### EXERCISE DIRECTIONS
Your task is to reproduce exactly the lines from the one containing "Task: Open actions" through the last line below, both ends included, and nothing else, with no pictures.

Data items:
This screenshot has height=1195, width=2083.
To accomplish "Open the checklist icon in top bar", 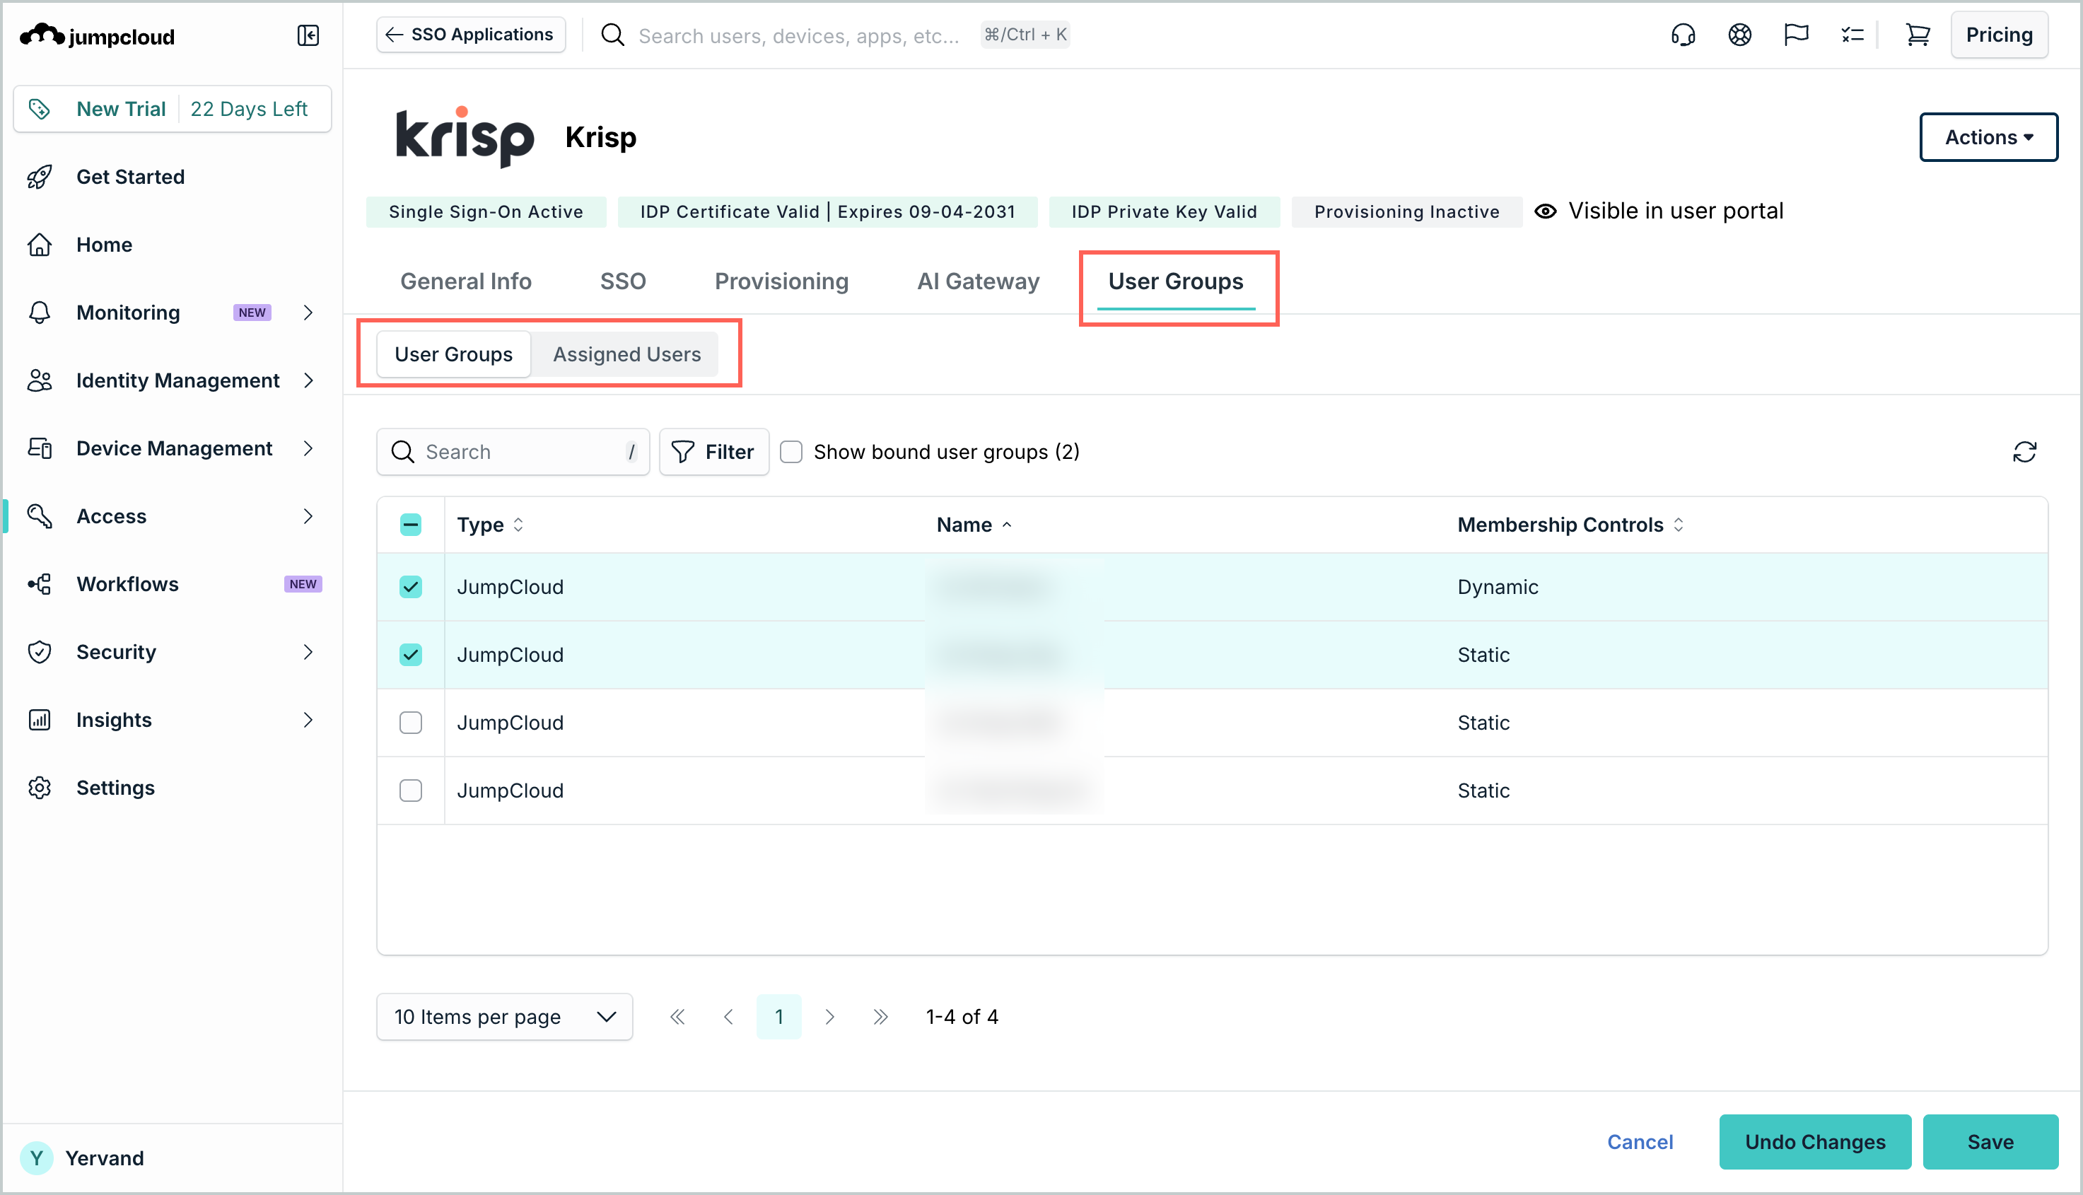I will click(x=1852, y=35).
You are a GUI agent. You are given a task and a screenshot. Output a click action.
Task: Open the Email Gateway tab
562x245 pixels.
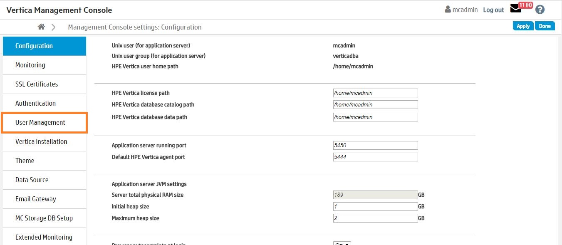(x=44, y=199)
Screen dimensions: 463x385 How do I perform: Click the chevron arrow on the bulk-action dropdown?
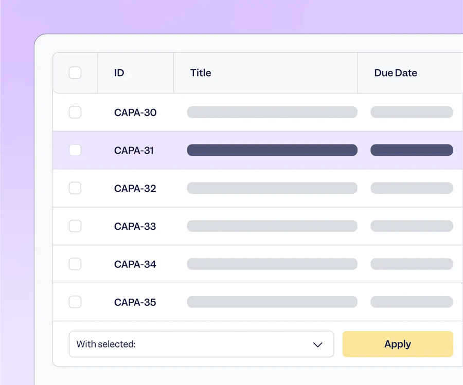317,344
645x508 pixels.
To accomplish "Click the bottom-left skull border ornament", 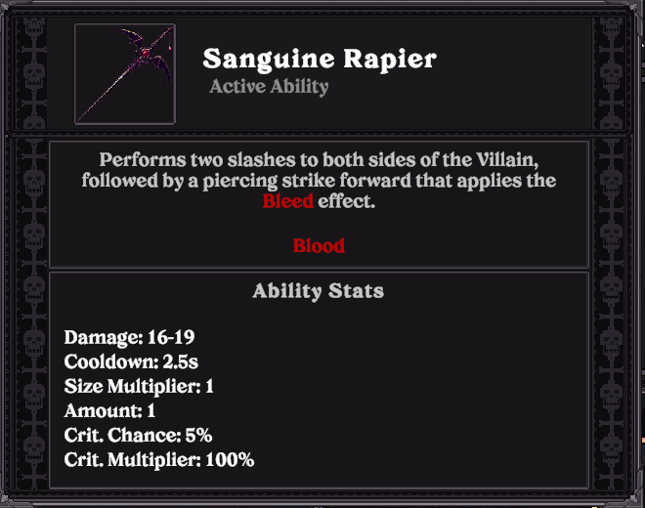I will [34, 448].
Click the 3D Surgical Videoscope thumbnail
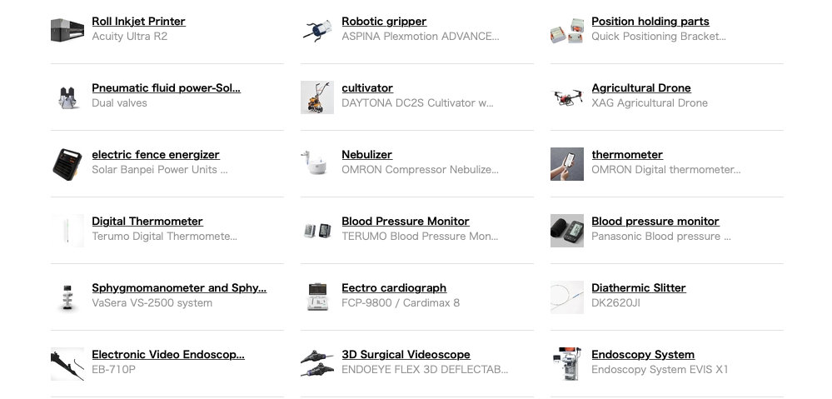 317,364
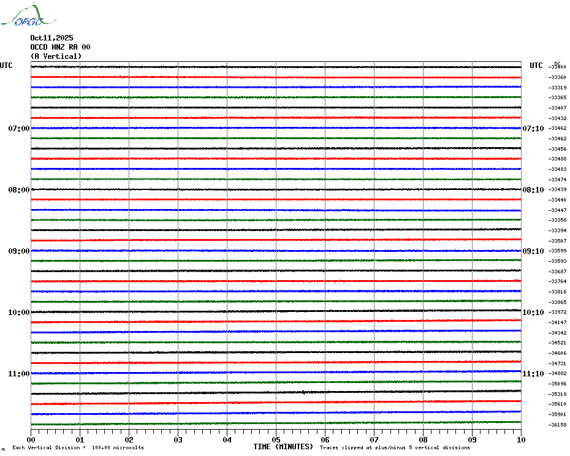
Task: Click the UTC label at top right
Action: click(536, 66)
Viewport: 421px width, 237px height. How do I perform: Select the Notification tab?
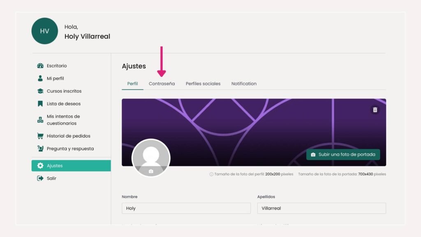(x=244, y=84)
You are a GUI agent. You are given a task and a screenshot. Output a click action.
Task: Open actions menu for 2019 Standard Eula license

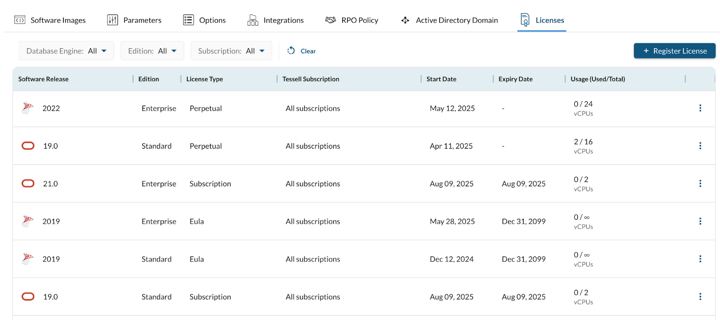[700, 259]
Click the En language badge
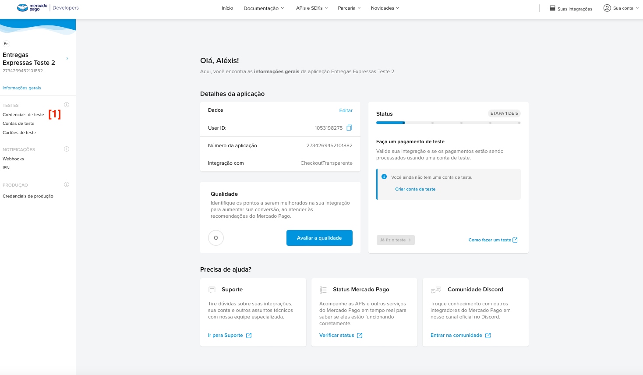 click(x=6, y=44)
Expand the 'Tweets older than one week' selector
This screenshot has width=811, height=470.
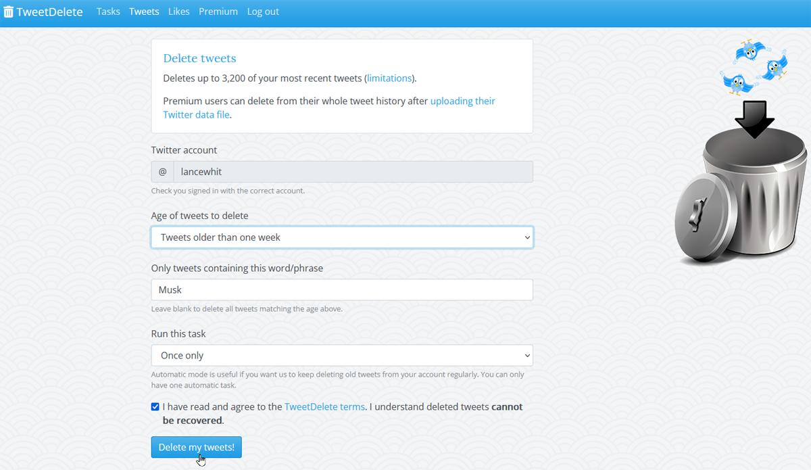[341, 237]
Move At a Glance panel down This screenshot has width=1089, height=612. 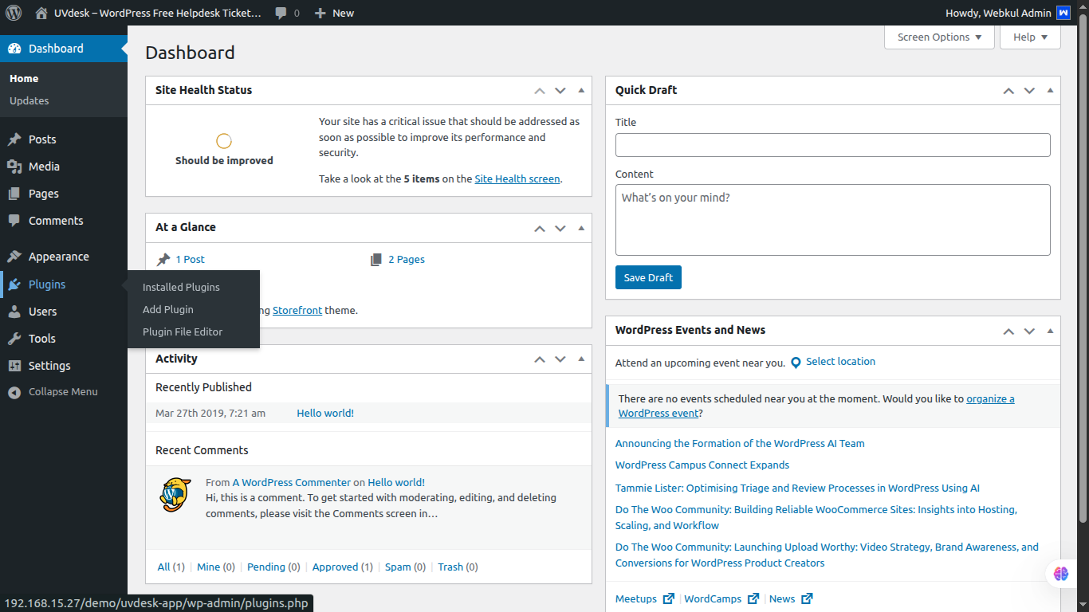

### EXERCISE RESULT
Task: Open actions menu for 2019 Standard Eula license

[700, 259]
Click the En language badge
 click(x=6, y=44)
Expand the 'Tweets older than one week' selector
This screenshot has width=811, height=470.
[341, 237]
Move At a Glance panel down This screenshot has width=1089, height=612. 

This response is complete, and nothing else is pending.